The flu hit me like a juiced up linebacker, but it also gave me freedom – the freedom to be a complete load and watch as much worthless television with none of the guilt. Despite the accompanying feeling of impending death, that feeling of freedom was absolutely welcome… at least for a little while.
My symptoms and their offenses made me about as desirable as Mel Gibson after a few beers. Nobody wanted me around. My family hid from me, and my coworkers held up crosses and threatened me with garlic. So I was left alone to stew in my own misery without the obligations of family, work, or anything else. I was free…at least until the medications kicked in.
It’s a high price to pay for a little alone time, but I must admit it was kind of nice that the hardest part of those few days on the mend was finding something decent to watch on TV. Of course, the fever and sprints to the bathroom weren’t much fun, but having only one obligation (me) was a welcome change to the responsibilities of daily life.

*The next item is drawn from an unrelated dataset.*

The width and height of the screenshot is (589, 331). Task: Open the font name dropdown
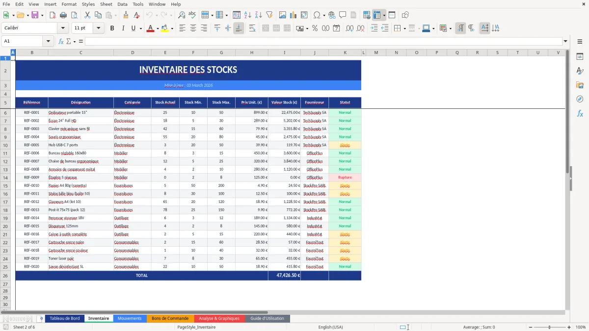click(62, 28)
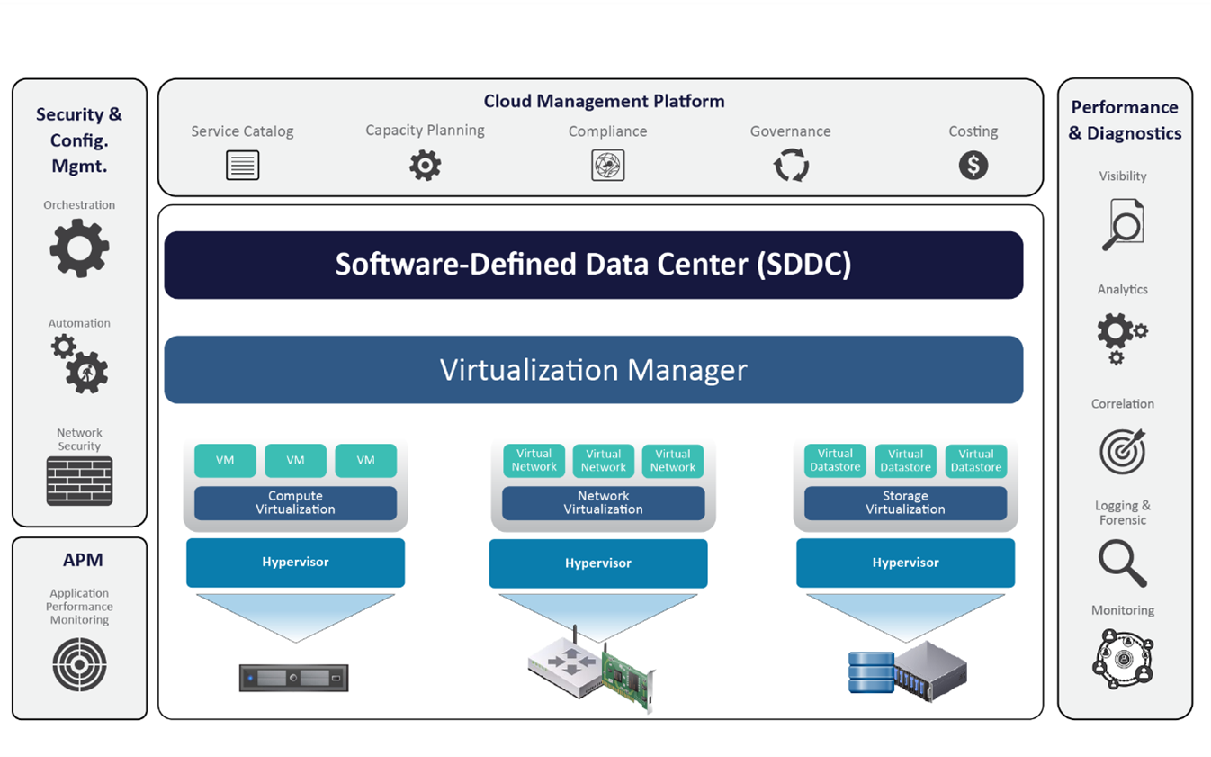Screen dimensions: 1211x757
Task: Select the Capacity Planning gear icon
Action: (x=425, y=165)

How pathetic is that? I mean I actually enjoyed having the flu. Maybe the word enjoy is a tad bit strong, but taking a break from the real world for a few days was something I dreamed about. Who knew all I had to do was catch a really nasty cold to get some peace?
Don’t get me wrong. This life is the life I’ve chosen and love living, but as they say, “Too much of a good thing is still too much.” So I’ll take the relaxation when I can get it, even if I’m hallucinating a little bit.

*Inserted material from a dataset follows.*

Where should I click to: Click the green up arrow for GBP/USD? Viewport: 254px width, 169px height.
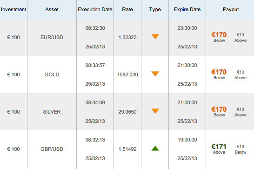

There are other benefits to brief yet intense illness as well. While I was sick I didn’t think about doing the first sit–up, and I ate s’mores for dinner. The beauty of recovering from the flu is that it doesn’t have the first thing to do with rock hard abs or health food. If a Hershey’s Bar topped with marshmallows surrounded by Graham crackers made be feel better, then that’s what was on the menu.

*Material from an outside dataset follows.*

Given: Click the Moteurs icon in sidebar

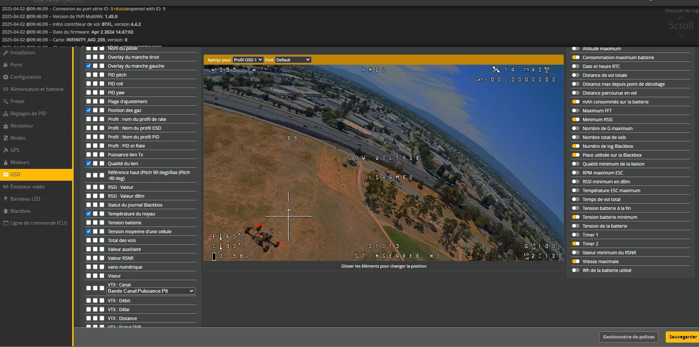Looking at the screenshot, I should [x=6, y=162].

The flu also gave me the freedom to be a schmuck. Not that I enjoy being a jerk, but sometimes it is fun to be the guy who sends his steak back three times. When I’m ill, my tolerance for incompetence, no matter how slight, goes right out the window. It’s a good time for me to get those letters from the insurance company that say, “Your policy does not allow for coverage of this procedure” and a bad time for those who answer phones at BlueCross BlueShield.
Eventually the flu goes away and so does the freedom that comes with it. Reality and responsibilities return along with the pressure to exercise and eat lean meats and vegetables. But after three or four days of daytime television, those things don’t seem so bad.